I wondered how the master plants relate to the plants of my "inner garden." The inner garden, as Frank Cook of Plants and Healers explains, are your individual sacred medicinal plants that you carry with you in your heart chakra.

Aubrey continued with perfumes of the Amazon. "Perfumes shift energy," she explains, "People here are aware of smells and how to use them. For example, they wear a certain perfume for important business transactions, another for meeting a lover." In Ayurveda we learn that smell comes from elimination (molecules emitted from a substance that strike our nose), and is thus smell related to the root chakra. Kapha people have a strong sense of smell. A culture that knows smell would probably also be a grounded, kapha culture.

We like think of the silent old man on the mountain, but maybe he is not just meditating. Maybe he is also with the plants. Maybe he is experiencing the potent life force of plants by drinking and communing with them. In the Amazon, such a deep interpersonal experience with a plant is called a Dieta. How do we as North Americans take a spiritual hermitage with plants? Frank Cook, on our trip through Jemez Hot Springs, suggests a week long hermitage of wild foods. He says, "Then the 'Father Stone' rock formation above us would begin to talk." Through meditation we connect with divine. Through plants we connect with earth. To experience the divine on earth we should meditate with plants.

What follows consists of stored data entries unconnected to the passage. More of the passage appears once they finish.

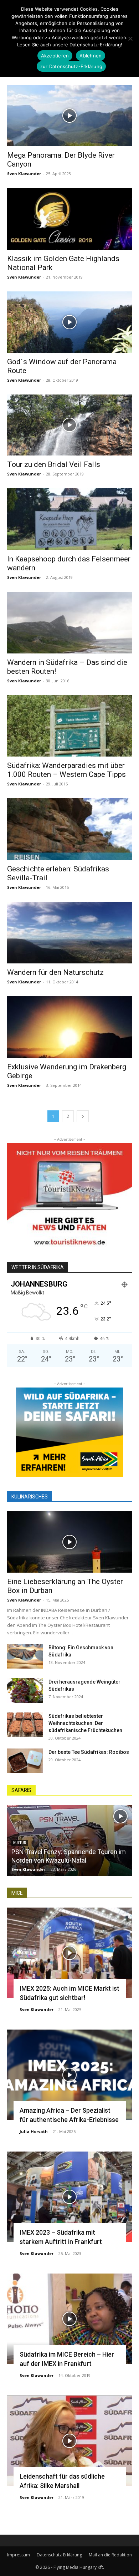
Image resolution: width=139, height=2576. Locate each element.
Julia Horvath (34, 2131)
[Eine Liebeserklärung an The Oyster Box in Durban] (69, 1542)
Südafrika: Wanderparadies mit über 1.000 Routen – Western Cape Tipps (66, 770)
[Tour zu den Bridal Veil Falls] (69, 424)
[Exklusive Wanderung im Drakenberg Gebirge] (69, 1027)
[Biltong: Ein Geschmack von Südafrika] (25, 1656)
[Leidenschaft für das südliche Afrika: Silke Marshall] (69, 2441)
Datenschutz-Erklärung (59, 2555)
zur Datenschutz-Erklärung (71, 66)
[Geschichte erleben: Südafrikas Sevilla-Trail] (69, 829)
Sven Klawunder (24, 173)
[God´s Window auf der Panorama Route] (69, 321)
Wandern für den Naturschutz (55, 972)
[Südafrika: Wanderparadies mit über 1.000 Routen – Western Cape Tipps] (69, 726)
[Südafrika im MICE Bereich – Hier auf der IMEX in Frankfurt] (69, 2319)
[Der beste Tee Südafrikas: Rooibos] (25, 1760)
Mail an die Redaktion (110, 2555)
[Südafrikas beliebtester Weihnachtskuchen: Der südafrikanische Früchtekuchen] (25, 1724)
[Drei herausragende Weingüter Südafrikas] (25, 1690)
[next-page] (83, 1116)
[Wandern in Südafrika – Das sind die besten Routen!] (69, 622)
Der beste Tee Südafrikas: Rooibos (88, 1752)
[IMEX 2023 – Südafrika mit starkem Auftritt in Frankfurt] (69, 2197)
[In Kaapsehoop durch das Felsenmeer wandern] (69, 519)
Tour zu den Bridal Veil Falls (53, 464)
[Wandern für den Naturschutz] (69, 932)
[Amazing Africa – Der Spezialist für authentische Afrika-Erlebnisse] (69, 2075)
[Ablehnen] (130, 38)
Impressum (18, 2555)
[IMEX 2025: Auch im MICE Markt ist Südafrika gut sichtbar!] (69, 1953)
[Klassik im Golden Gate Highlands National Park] (69, 219)
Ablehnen (90, 55)
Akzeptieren (55, 55)
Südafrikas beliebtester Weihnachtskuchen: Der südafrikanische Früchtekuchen (85, 1723)
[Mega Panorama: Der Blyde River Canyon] (69, 116)
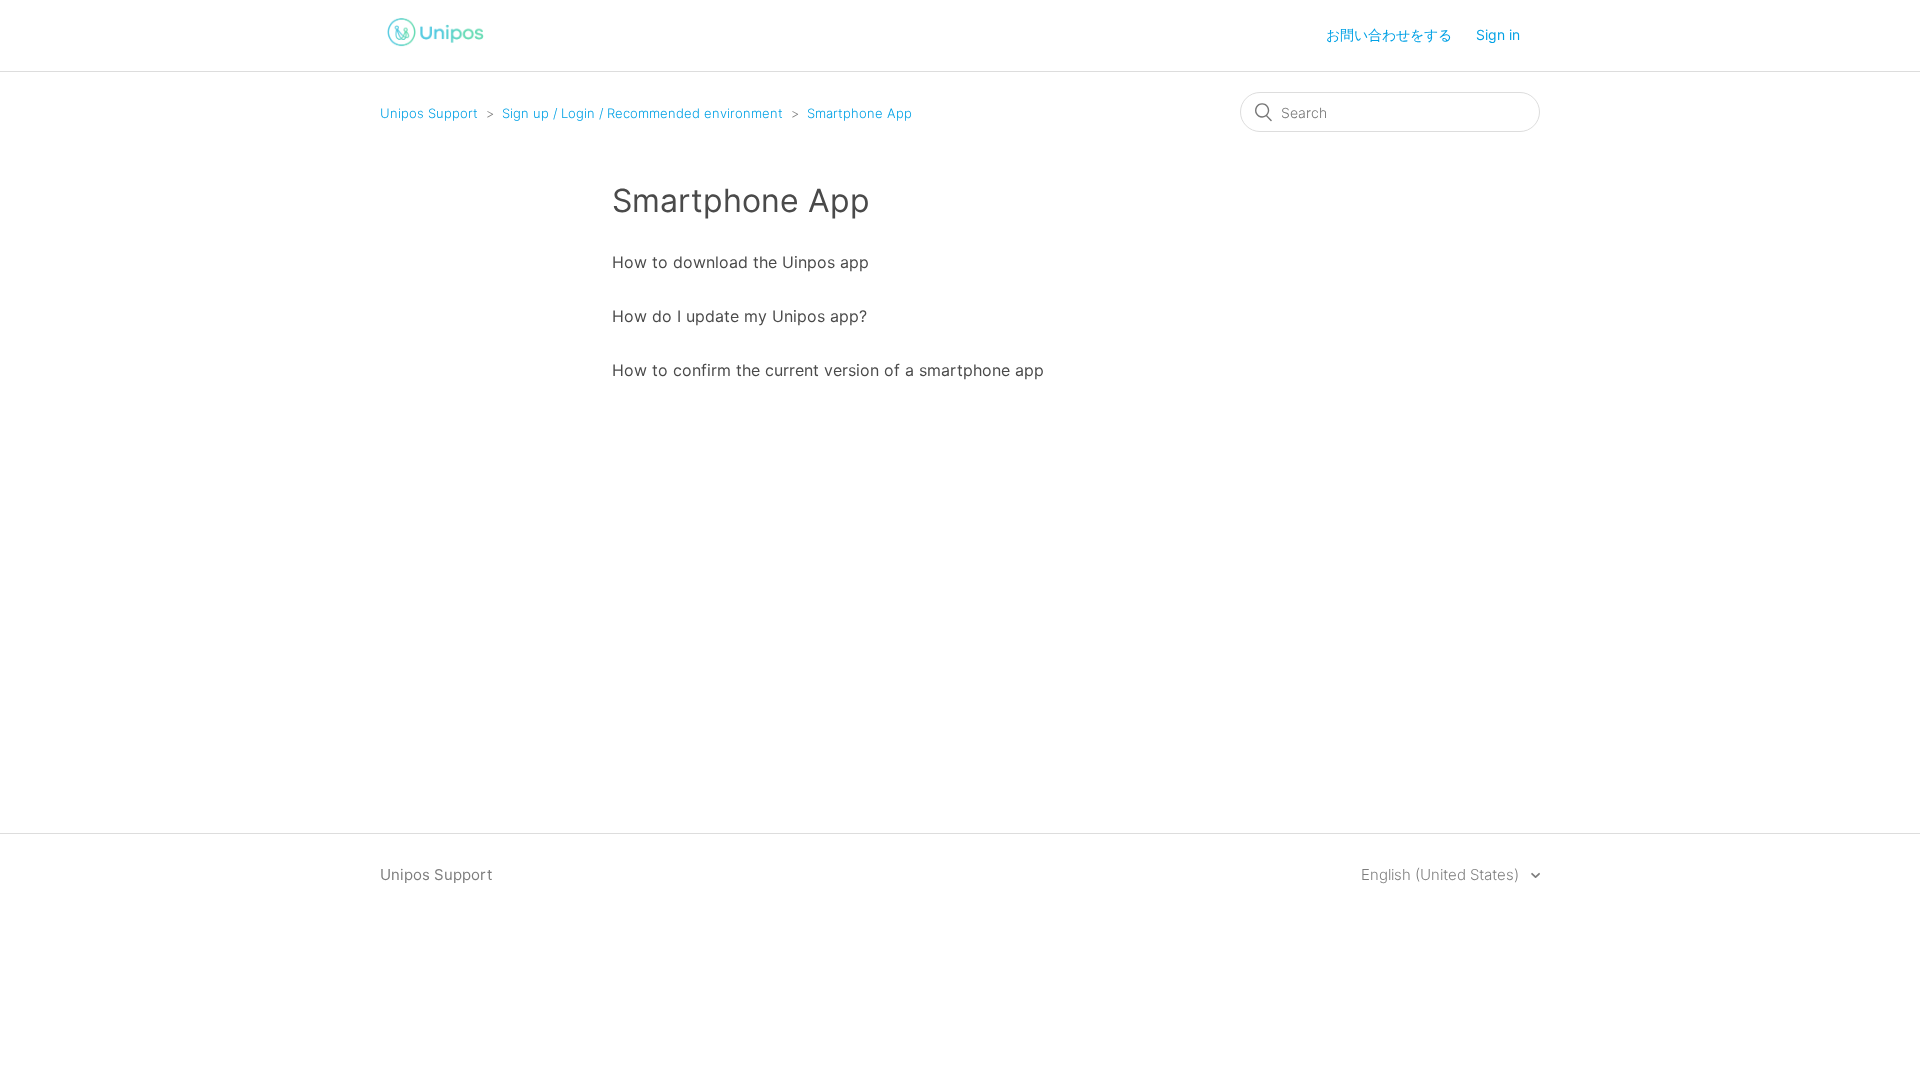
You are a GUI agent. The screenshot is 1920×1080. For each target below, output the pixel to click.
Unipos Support (429, 113)
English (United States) (1442, 874)
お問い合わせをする (1389, 34)
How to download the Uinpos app (740, 262)
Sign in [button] (1498, 34)
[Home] (436, 48)
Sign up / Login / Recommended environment (642, 113)
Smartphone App (859, 113)
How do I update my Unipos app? (739, 316)
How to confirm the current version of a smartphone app (828, 370)
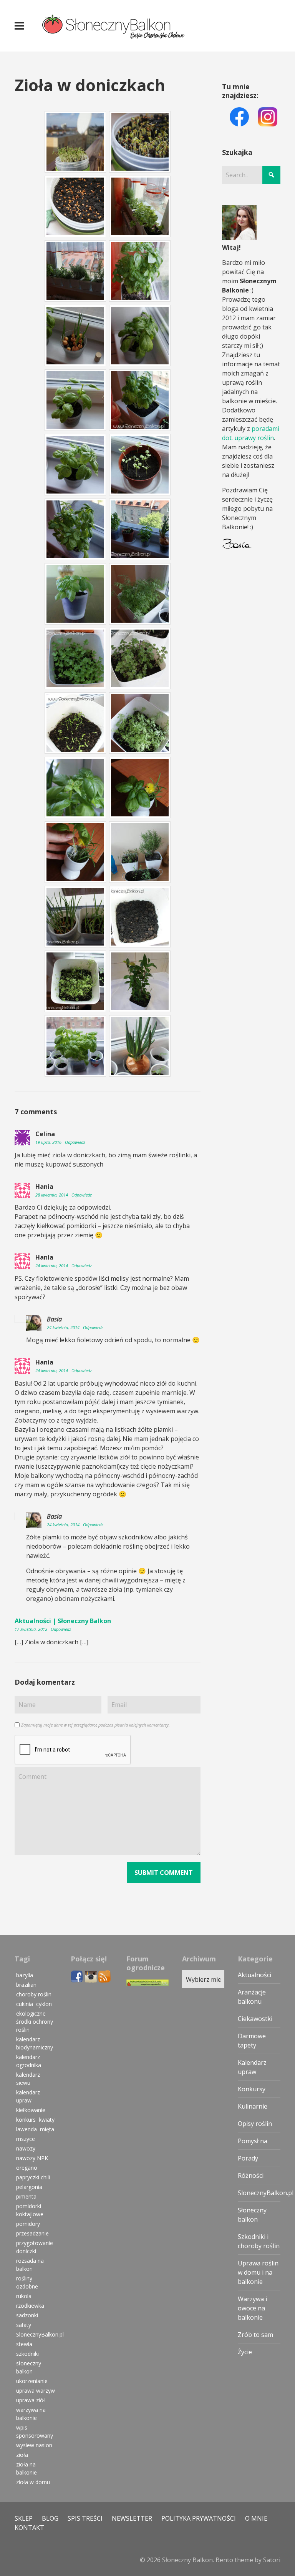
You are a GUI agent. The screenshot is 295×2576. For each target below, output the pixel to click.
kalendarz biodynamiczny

When I think of the Amazon, I automatically think of the vine. Maybe my spirit gravitates towards the potency, fertility and vitality of the vine. Vines are reaching outward and twisting upwards. But vines are also somewhat parasitic. Aubrey reminds me that in the Amazon many shamans also practice black magic. I am grateful that Ayurveda is rooted in a sacred, holy spiritual tradition to help us avoid dark energies. I am also grateful for the summer time, when the vitality of the plants reaches our northern latitudes. And for friends, like Aubrey, who offer so much knowledge from different corners of the world.